Objective: Routine delays in the diagnosis of primary adrenal insufficiency (PAI) are well known and conceivably attributable to the absence of cues, other than anti-adrenal autoantibodies, to pursue subclinical PAI. Subclinical PAI is latent unless the afflicted patient encounters stress such as an acute illness, surgery, psychosocial burden, etc. It remains to be demonstrated whether a history of stress-related health changes is a useful cue to pursue a diagnosis of latent PAI.
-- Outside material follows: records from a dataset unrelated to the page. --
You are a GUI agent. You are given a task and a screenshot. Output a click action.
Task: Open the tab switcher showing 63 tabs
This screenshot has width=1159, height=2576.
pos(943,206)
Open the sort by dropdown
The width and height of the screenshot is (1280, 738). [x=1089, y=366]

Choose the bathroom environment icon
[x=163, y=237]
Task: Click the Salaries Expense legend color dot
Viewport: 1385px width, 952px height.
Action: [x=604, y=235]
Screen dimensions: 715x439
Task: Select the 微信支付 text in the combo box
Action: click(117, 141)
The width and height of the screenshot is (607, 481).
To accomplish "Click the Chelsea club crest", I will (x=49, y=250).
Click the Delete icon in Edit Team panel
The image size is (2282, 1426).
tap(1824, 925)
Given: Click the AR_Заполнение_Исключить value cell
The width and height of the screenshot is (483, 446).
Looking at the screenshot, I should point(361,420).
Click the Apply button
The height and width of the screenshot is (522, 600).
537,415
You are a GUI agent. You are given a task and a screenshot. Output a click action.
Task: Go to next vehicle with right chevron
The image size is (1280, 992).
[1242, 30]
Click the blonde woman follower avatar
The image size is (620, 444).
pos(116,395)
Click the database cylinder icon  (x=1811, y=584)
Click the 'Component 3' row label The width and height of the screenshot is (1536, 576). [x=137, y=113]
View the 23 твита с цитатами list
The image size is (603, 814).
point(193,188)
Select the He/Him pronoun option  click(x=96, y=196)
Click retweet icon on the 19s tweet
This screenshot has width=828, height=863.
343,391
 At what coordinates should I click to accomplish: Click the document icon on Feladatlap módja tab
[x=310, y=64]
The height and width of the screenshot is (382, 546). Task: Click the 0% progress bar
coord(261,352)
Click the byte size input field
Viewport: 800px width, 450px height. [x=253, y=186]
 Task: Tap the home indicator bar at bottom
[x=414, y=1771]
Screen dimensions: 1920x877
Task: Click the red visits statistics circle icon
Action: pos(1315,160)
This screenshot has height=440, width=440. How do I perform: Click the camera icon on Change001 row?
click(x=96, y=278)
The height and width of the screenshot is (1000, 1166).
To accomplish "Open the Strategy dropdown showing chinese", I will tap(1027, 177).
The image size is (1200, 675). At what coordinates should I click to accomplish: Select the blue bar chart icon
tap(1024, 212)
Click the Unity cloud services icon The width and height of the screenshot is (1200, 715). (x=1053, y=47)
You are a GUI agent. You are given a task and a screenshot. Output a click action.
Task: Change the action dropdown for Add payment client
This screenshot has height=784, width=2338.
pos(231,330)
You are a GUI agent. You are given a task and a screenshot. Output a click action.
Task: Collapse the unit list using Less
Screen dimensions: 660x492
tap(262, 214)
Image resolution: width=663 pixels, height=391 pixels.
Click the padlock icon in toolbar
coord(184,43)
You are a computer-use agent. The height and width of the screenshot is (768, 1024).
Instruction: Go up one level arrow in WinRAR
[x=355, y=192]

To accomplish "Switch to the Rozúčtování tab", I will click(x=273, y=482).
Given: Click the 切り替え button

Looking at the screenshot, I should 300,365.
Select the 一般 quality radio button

Methods: The patients were selected for a history of recurrent symptoms, i.e., gastrointestinal symptoms, fatigue, or lassitude, aggravated by stress and alleviated by the removal of stress, and signs, i.e., weight loss, hypotension, and hyperpigmentation. As the early morning cortisol levels were low or low-normal and the adrenocorticotropic hormone (ACTH) levels were within the reference ranges, provocation tests, i.e., insulin-induced hypoglycemia tests and low-dose (1 μg) corticotropin tests (LDTs), were used to estimate the hypothalamus-pituitary-adrenal (HPA) axis status. Patients with the HPA axis dysfunction on two provocation tests were supplemented with physiologic doses of glucocorticoids (GCs). The effects of GC supplementation on stress-related health changes were observed.
Results: The ACTH levels after insulin-induced hypoglycemia were higher and the cortisol levels were lower in the patients than in the control subjects. The cortisol levels in the patients were increased less significantly by LDT than those observed in the control subjects. Stress-related health changes ceased to recur and signs, i.e., a low body weight, hypotension, and hyperpigmentation, were ameliorated following GC supplementation.
Conclusion: A history of stress-related health changes is useful as a cue to pursue latent PAI in patients with low or low-normal early morning cortisol levels.